- Directed by: Patrice Chéreau
- Written by: James Hadley Chase (novel) Jean-Claude Carrière Patrice Chéreau
- Produced by: Vincent Malle
- Starring: Charlotte Rampling Bruno Cremer Edwige Feuillère Simone Signoret Alida Valli Hans Christian Blech
- Cinematography: Pierre Lhomme
- Edited by: Pierre Gillette
- Music by: Fiorenzo Carpi
- Distributed by: Fox-Lira
- Release date: 29 January 1975;
- Running time: 110 minutes
- Countries: France Italy West Germany
- Language: French

= La Chair de l'orchidée =

1975 film

La Chair de l'orchidée (The Flesh of the Orchid) is a 1975 film by Patrice Chéreau as his directorial debut, adapted by him and by Jean-Claude Carrière from the 1948 book The Flesh of the Orchid by British writer James Hadley Chase, "a pulp-novel sequel to No Orchids for Miss Blandish" (1939). The film stars Charlotte Rampling, Simone Signoret, Bruno Cremer, Edwige Feuillère and, in a cameo, Alida Valli.

==Plot==
Claire is locked up in an isolated building in the grounds of a psychiatric hospital, where the gardener comes in regularly to rape her. Obtaining a knife, she stabs his eyes out and flees. Getting a lift in a lorry, it crashes when the driver has his eyes stabbed out; Emerging from the wreckage, she is rescued by Louis who, with an unstable colleague Marcucci, is on his way to a business meeting in a hotel. While Louis is in the meeting, Marcucci tries to rape Claire and gets his eyes stabbed out. Claire flees and Marcucci, unable to defend himself, is then knifed to death by contract killers, the Berekian brothers.

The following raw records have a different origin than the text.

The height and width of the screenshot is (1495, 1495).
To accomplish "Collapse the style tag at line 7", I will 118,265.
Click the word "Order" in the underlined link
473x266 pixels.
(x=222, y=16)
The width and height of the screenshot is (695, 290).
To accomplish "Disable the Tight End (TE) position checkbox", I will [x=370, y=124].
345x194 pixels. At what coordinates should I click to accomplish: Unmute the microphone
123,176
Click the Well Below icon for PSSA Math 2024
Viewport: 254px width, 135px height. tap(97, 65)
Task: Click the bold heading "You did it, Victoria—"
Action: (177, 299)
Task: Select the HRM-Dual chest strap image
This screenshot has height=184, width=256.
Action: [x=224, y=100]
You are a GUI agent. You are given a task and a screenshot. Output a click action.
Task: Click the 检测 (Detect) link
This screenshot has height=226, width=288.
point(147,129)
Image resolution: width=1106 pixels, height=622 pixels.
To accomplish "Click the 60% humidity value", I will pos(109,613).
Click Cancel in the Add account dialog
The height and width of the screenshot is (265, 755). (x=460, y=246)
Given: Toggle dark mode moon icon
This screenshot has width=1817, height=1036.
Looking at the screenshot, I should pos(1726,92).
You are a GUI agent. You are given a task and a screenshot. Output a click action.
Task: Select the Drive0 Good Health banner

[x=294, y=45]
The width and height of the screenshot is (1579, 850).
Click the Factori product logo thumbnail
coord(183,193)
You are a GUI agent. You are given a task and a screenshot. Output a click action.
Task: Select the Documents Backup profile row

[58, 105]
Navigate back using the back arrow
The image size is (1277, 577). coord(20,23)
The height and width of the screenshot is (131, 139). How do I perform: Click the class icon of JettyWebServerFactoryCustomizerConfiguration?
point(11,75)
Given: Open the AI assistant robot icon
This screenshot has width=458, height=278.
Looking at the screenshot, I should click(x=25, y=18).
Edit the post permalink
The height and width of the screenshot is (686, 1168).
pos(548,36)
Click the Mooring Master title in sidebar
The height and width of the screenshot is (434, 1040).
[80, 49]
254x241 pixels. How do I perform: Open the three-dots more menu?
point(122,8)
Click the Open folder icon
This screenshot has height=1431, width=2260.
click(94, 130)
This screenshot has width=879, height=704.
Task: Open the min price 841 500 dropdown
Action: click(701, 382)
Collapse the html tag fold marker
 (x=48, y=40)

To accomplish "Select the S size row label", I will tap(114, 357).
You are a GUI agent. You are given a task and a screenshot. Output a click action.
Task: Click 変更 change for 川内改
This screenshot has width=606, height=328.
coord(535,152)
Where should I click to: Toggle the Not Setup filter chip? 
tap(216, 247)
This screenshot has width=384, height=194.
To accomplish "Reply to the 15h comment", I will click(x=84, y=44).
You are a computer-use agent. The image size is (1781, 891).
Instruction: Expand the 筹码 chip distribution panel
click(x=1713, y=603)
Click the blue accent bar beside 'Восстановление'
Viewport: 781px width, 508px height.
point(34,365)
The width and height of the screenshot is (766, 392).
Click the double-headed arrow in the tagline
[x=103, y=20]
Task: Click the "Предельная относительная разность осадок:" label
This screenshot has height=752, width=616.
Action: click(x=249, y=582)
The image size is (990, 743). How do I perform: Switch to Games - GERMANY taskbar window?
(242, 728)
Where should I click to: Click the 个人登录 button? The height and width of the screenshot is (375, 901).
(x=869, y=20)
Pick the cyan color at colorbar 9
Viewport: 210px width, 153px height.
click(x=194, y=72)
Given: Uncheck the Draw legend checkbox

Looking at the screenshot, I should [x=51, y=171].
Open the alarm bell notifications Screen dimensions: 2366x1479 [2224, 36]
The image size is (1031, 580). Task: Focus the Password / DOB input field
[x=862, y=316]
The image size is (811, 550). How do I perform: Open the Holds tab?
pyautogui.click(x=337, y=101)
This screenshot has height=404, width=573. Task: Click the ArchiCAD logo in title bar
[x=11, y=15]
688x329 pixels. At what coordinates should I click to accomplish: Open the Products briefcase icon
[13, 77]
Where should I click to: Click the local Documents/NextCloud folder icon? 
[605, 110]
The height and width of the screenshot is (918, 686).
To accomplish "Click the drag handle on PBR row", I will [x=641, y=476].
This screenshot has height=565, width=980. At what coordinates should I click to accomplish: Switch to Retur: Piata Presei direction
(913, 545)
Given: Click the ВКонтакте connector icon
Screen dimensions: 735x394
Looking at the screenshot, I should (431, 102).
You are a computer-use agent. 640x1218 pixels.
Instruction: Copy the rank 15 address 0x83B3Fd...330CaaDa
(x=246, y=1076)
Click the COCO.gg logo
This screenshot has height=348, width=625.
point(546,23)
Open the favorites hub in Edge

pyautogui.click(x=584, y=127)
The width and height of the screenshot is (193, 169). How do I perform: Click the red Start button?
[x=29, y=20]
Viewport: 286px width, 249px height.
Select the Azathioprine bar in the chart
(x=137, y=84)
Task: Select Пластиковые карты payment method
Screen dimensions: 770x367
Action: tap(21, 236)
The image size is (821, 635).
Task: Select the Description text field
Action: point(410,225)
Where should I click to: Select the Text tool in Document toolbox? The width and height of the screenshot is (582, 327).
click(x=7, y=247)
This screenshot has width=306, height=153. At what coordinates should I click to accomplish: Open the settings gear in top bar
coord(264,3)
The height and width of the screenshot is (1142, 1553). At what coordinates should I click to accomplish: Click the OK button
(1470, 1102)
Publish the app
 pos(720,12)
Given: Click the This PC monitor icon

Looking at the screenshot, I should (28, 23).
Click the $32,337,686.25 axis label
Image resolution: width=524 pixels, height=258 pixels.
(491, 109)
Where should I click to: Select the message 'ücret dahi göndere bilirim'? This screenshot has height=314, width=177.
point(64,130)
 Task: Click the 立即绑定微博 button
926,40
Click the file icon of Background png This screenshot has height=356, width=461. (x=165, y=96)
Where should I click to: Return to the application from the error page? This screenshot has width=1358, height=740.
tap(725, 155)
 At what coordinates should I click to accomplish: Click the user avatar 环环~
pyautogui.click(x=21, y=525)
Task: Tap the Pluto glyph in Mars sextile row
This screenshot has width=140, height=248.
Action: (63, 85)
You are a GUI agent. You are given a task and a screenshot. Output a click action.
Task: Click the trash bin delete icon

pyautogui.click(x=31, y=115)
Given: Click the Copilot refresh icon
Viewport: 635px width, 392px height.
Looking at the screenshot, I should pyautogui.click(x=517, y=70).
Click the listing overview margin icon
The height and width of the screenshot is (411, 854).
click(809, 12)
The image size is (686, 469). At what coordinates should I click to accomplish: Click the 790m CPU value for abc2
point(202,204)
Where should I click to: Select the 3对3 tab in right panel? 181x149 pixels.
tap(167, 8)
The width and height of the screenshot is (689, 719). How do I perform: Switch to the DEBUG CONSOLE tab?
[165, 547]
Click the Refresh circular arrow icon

Louis rescues Claire and takes her back to his isolated house, where they spend the night making love. However the Berekians are waiting outside and, when the couple emerge, get a knife into Louis. Claire rescues him, leaving him in a safe place while she goes in search of a doctor. She is recognised by a nurse from the psychiatric hospital, who alerts her aunt who placed her there. In fact she is the heiress to a business empire, which her aunt controls so long as Claire is mentally unfit. Locked up by the nurse, Claire is found by the Berekians, who abduct her as a bargaining counter. The aunt finds the wounded Louis, who she locks up as a bargaining counter.

The Berekians lock Claire up in the care of Lady, a colleague from the days when all three were circus performers. Feeling sorry for the girl, Lady tells her that she is the result of her dead mother's affair with a circus artiste and lets her escape; As she waits for a train, she is told by an older woman that she is recognisably insane. She goes to her aunt's house, where Louis is a prisoner, and reunites with him. The accountant of the family firm tells her it is going downhill through the aunt's mismanagement and that, as the rightful owner, she should take charge.

The Berekians sneak in and manage to murder Louis, but Claire stabs out the eyes of one of them. The police arrive and, wounded in her struggle, Claire is taken to a hospital. Lady sneaks in to her with a bunch of flowers, but the two are found by the surviving Berekian. He kills Lady and, after a flashback to a moment of horror when he accidentally killed the woman he loved, commits suicide. With the two bodies on either side of her hospital bed, Claire gets on the phone to the accountant to start running her business.